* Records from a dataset

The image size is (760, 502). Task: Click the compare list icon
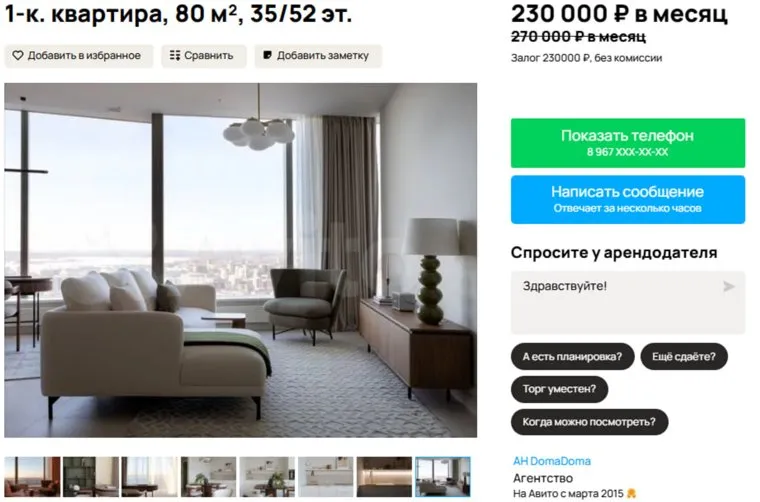pos(175,56)
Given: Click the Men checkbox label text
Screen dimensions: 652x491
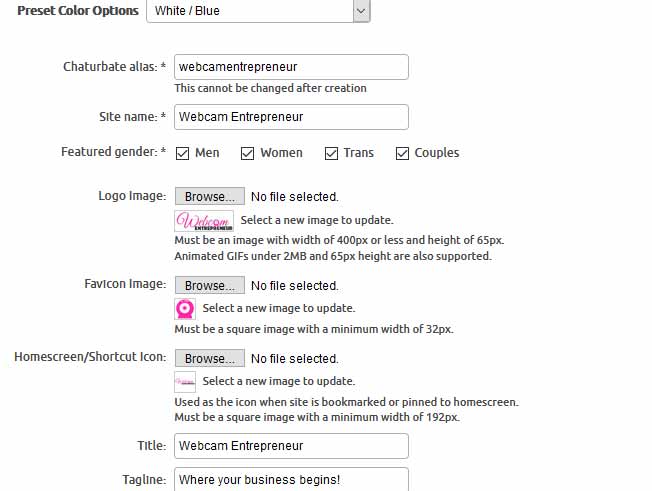Looking at the screenshot, I should (x=207, y=153).
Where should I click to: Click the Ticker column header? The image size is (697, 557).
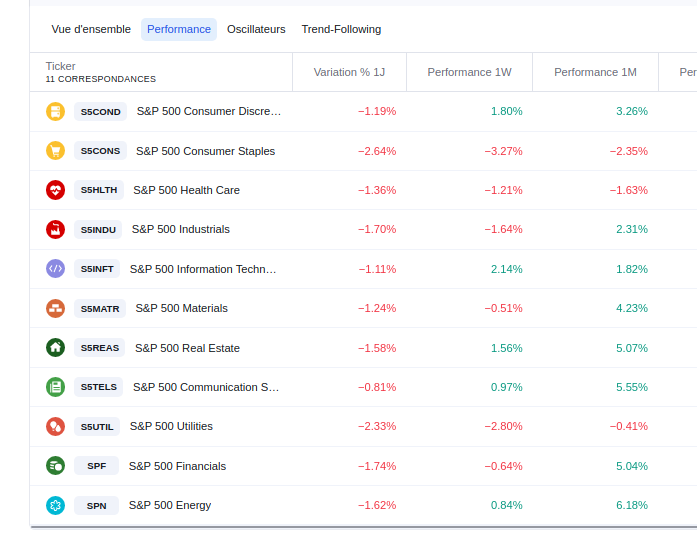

* GOAL
Please select every line in the listing above that contains the string "image". Case counts, so only lines with that exact lowercase form qualify.

* THE RESULT
The image size is (760, 502). Task: Click the compare list icon
Where should I click to: Click the Ticker column header? The image size is (697, 557).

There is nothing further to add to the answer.